Valencia’s layout is a different animal from the Nürburgring’s long straights and elevation changes. The 4.005km circuit packs 14 turns into a compact footprint, placing a premium on traction out of slow corners and braking stability into tight sequences. For a rear-wheel-drive race car with 620 horsepower and no traction control safety net worth mentioning, that combination punishes mistakes instantly. Rain affected the opening day of the previous Super Trofeo visit, with qualifying running in damp conditions and being cut short by a red flag, a reminder that Valencia’s microclimate can throw curveballs.

For teams arriving without recent data from this circuit, Friday’s two one-hour practice sessions carry unusual weight. Setup choices made on Friday morning will echo through Saturday qualifying and both races. Japanese-British driver Dougie Bolger, continuing as a solo entry in the #15 Lamborghini Stuttgart by Target Racing car, faces an especially demanding weekend: managing tire degradation and fuel strategy alone across two races at an unfamiliar track is a task that separates committed racers from casual participants.

White, black, and blue lamborghini huracán super trofeo evo2 number 89 on a wet race track surface
Circuit Ricardo Tormo: What Valencia Demands from the EVO2
The number 89 Lamborghini Huracán Super Trofeo EVO2 car navigates a turn on the damp race track.

Beyond the Track: Super Trofeo’s Role in Lamborghini’s Racing Pipeline

Petrov’s appearance in a Super Trofeo seat this weekend illustrates something that often gets lost in race previews: this series is not just entertainment. It is Squadra Corse’s talent identification system. Drivers who prove themselves here earn consideration for factory-backed GT3 programs, and the one-make format ensures that the signal is clean. When a driver consistently outperforms the field in identical machinery, the data speaks clearly.

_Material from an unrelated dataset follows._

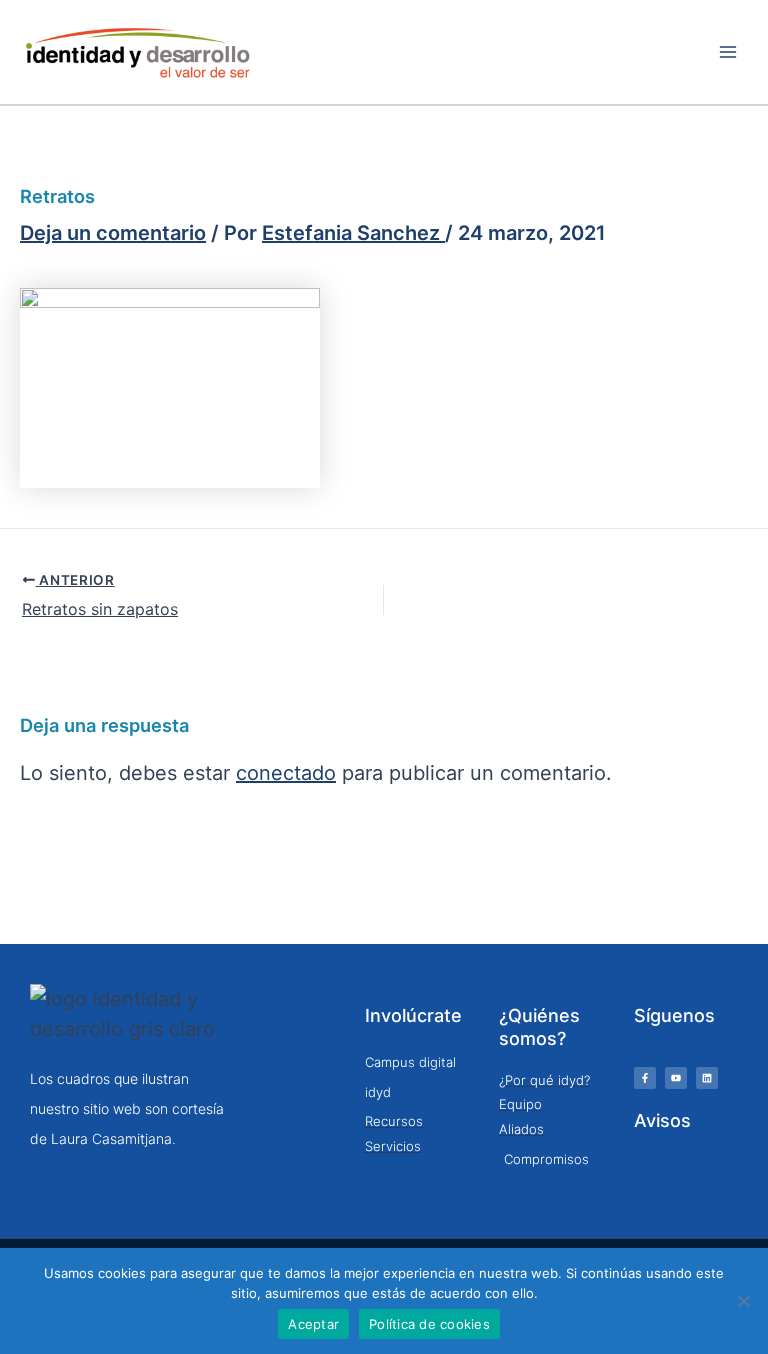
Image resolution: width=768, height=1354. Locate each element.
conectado (286, 774)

The Super Trofeo also operates across three continental championships (Europe, Asia, and North America), all feeding into the prestigious World Finals. That global structure gives Lamborghini a customer racing ecosystem that rivals anything offered by its competitors, though Lamborghini’s approach leans harder on the single-car purity argument. For buyers considering the step from road car ownership to customer racing, the Super Trofeo offers a structured entry point with genuine competitive credibility and a clear path upward.

How to Watch: Schedule and Livestream

Practice opens Friday morning, qualifying follows Saturday at 09:35 local time in the standard Q1/Q2 format, and Race 1 starts Saturday afternoon at 15:35. Race 2 closes the weekend on Sunday morning at 11:25. Both races will be livestreamed on the Lamborghini Squadra Corse YouTube channel, free of charge. Given the championship margins heading into this round, both races are worth watching from lights to flag.

Yellow and black lamborghini huracán super trofeo evo2 number 86 at speed on a race circuit under overcast skies
The number 86 lamborghini huracán super trofeo evo2 car accelerates on the track under a dramatic sky.